I'd like to propose three very simple verbs that might get us halfway towards the goal of a DSL (#233). This proposal addresses the low-level technical part, which I think is required for any DSL.
The proposal is too long for an issue (and issues aren't version-controlled), I've added it to the wiki: https://github.com/ropensci/drake/wiki/Meta-make. Perhaps a 5 to 10 minute read.
I haven't closely followed previous related discussions, there might be overlap I'm not aware of. In particular, #79 might be a similar approach. Sharing this early for feedback and discussion, CC @AlexAxthelm @dapperjapper @rkrug @kendonB.
I like the idea of having a wiki page to discuss possible verbs.
I am not to clear about your verbs - could you please add the tibble / plan you would expect at the end?
Thanks for your feedback. I updated the wiki and pinged you in the commit message, would be interested to learn if you received a notification. Please let me know if things are clearer now.
Thanks. Makes things much easier.
The pack() and unpack() sound extremely useful.
Looking at meta_plan(), it would address one question I raised at the workshop: the iterative plans. But now there might be one important issue coming in: the uniqueness of target names. Unique to cache, directory, or plan?
meta_plan() would be extremely powerful, but also very error prone due to the uniqueness of the target names. Don't get me wrong - I would love a feature like that, but there needs to be some mechanism to deal with the same target names in the meta_plan - maybe adding a suffix to the target names of the meta-plans?
In the classical make, the target name has to be unique to the makefile - and I think drake should really aim at achieving the same.
Done adding reprexes.

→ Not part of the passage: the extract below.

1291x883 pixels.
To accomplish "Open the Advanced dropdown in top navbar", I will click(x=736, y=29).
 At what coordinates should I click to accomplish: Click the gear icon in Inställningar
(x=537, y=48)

Switching to rmarkdown would have been smarter ;-)
I'd suggest that drake just refuses to run plans with duplicate names, just the way it works currently. That feels like the safest option.

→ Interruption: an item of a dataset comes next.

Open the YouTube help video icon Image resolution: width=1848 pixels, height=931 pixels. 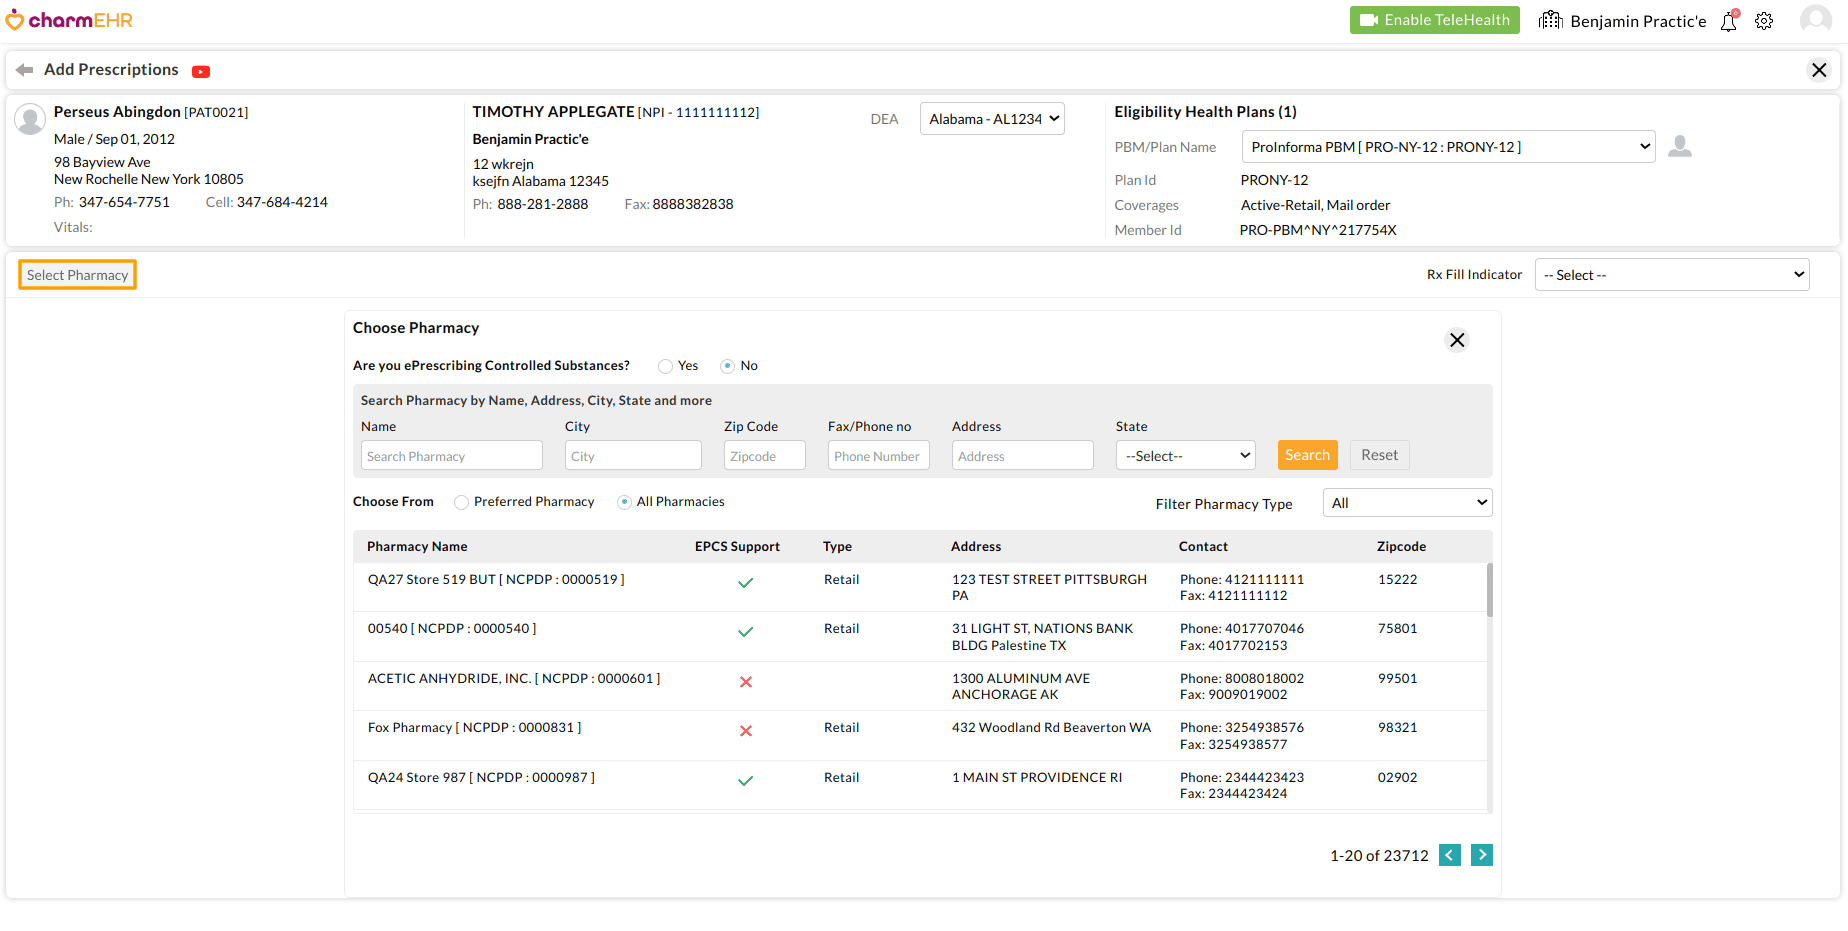coord(201,71)
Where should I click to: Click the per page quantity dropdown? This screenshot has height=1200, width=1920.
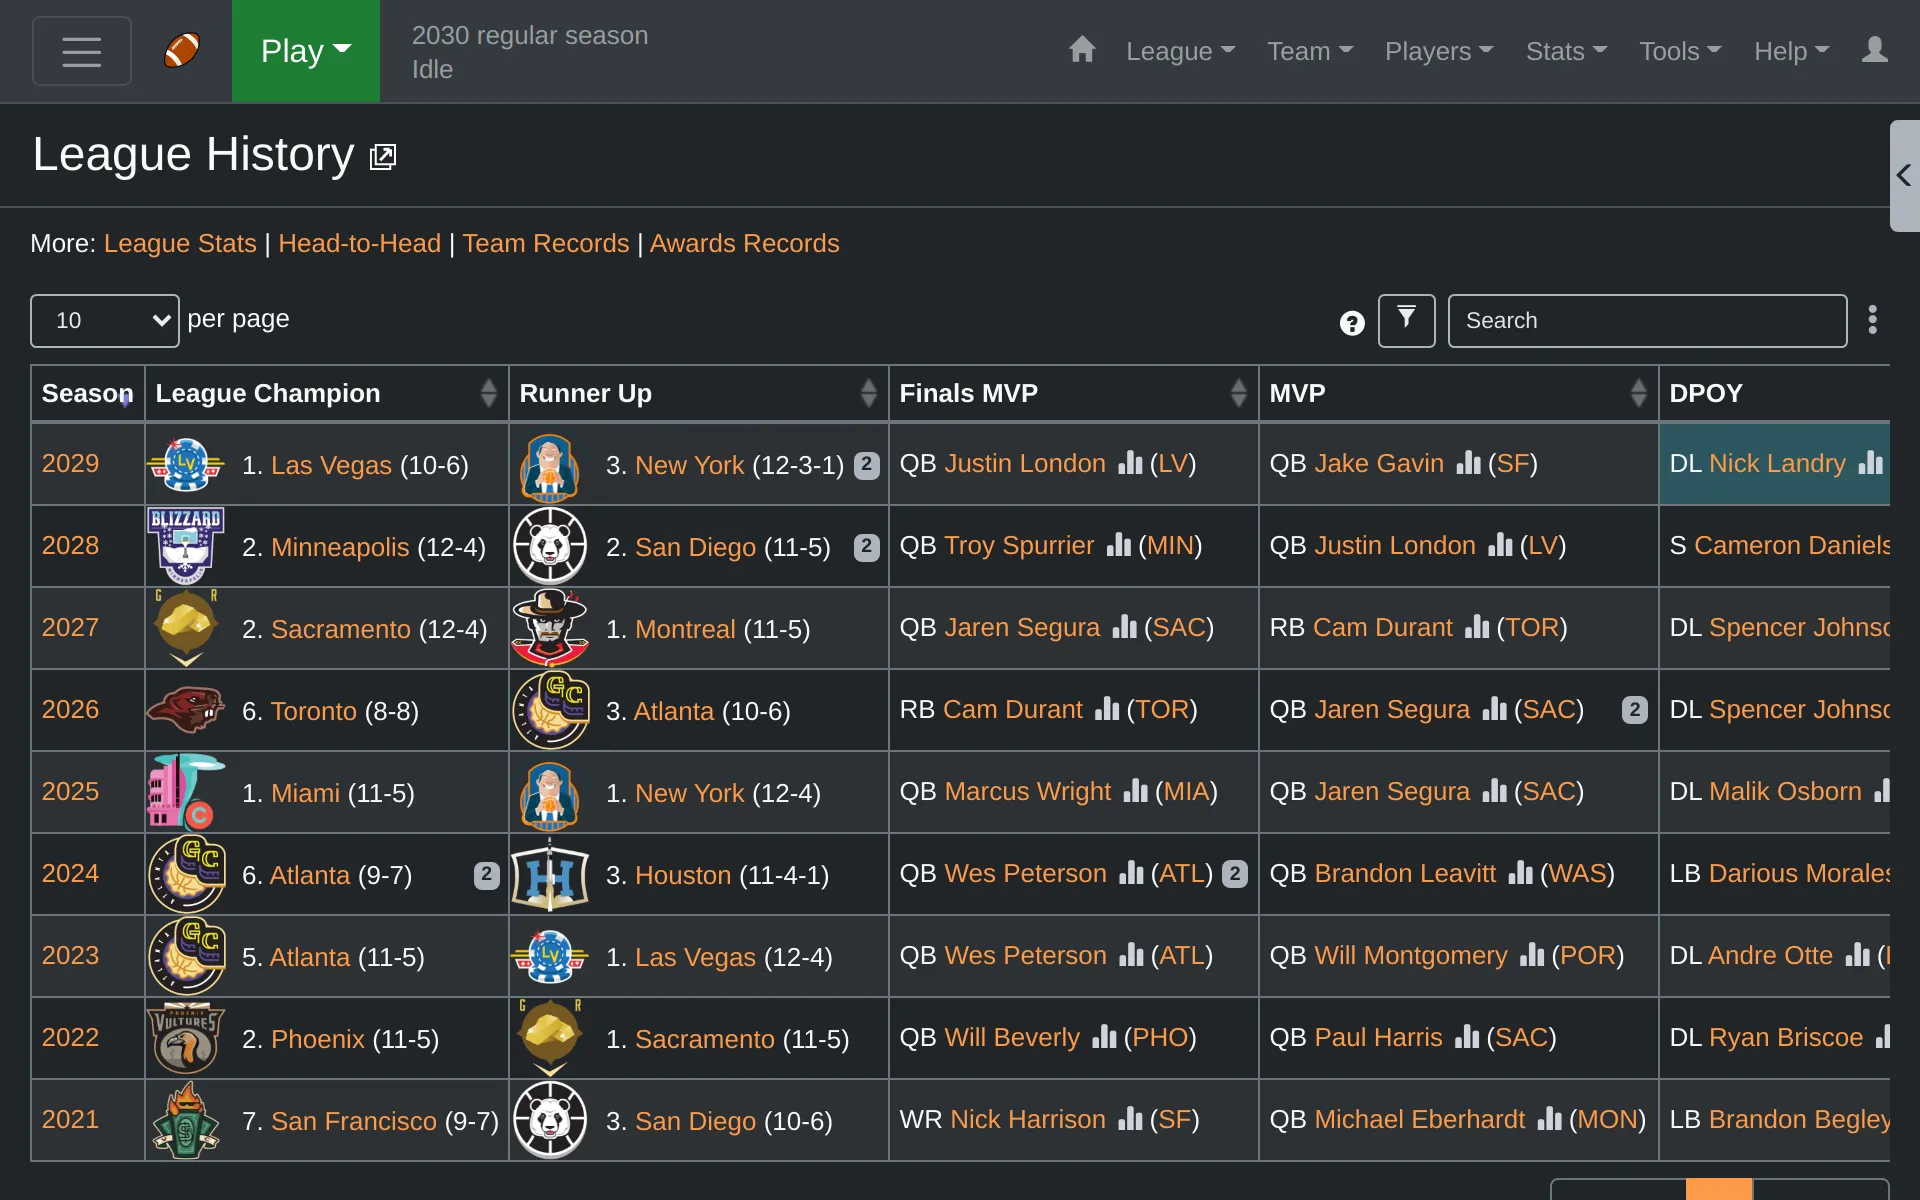coord(104,319)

Iterative plans will be covered by the DSL. This is just about low-level tooling to make the DSL possible.
@krlmlr OK - so meta_plan() does not know anything about the main plan - makes perfect sense.

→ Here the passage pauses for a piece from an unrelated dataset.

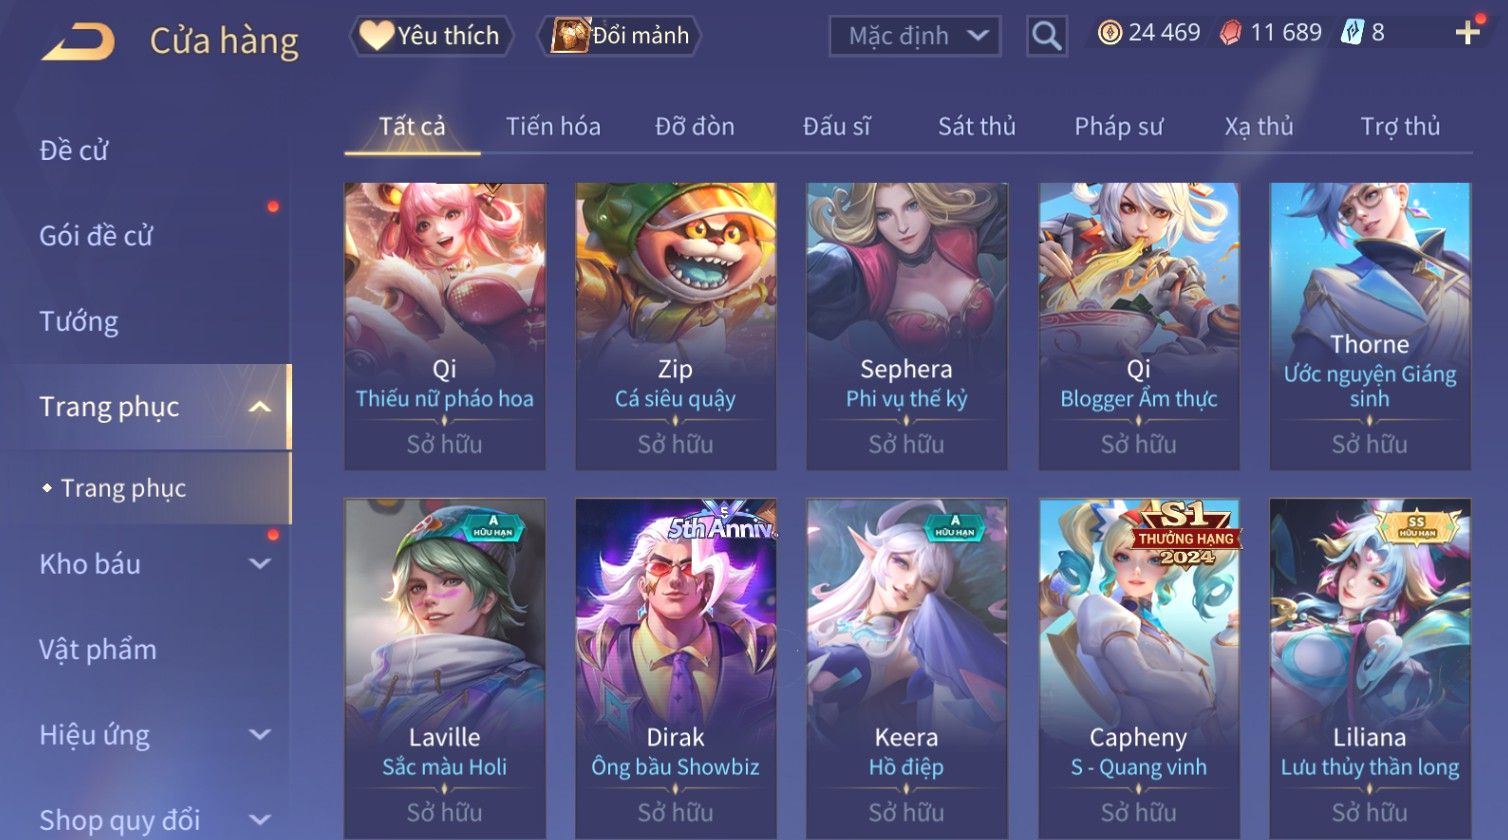Screen dimensions: 1508x840
Task: Switch to the Pháp sư tab
Action: [1119, 126]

But than the creation of the plan should include the check, not the make(). If make() gets a plan with duplicate target names, it should refuse to run it - that is obvious. B
But the error message should come during creation of the plan in the drake_plan() step. It is a helper function anyway, to populate a simple tibble / data.frame.
Yes, meta_plan() will usually receive a tracked target, or something computed from tracked targets, as argument.
Thanks so much, Kirill! I read your proposal, but it will take me more time to come up with feedback.
I'm really liking the modularity of the design here, and I want to see if I'm understanding correctly. If I have a problem along the lines of "take a big data set, split by an unknown set of factors, and run a arbitrart code on each" (something for which I would use dplyr::do), woudl that be something along the lines of:
drake_plan(
data = generic_data_importing_function(file_in("data.csv")),
factor_levels = unique(pull(data, "factor_column") ),
meta_plan = drake_plan(
this_factor = unpack(factor_levels),
data_subset = filter(data, factor_column == this_factor),
analysis = analysis_function(data_subset)
),
results = meta_make(meta_plan)
)
or would this require some sort of 4th verb (along the lines of a drake_foreach)?
Thanks. I don't intend to change the semantics of drake_plan() for this proposal. Your analysis might work with the following plan:
drake_plan(
data = generic_data_importing_function(file_in("data.csv")),
splits = data %>% nest(-factor_column) %>% deframe(),
meta_plan = tibble(
target = paste0("analyzed_", names(splits)),
command = paste0("analysis_function(splits[[\"", names(splits), "\"]])")
),
results = meta_make(meta_plan)
)
This will create targets of the form analyzed_xxx in the meta_plan, where xxx come from the factor levels. If you'd like to test the plan on a real example (iris?), you can double-check the embedded meta_plan. Does this make sense?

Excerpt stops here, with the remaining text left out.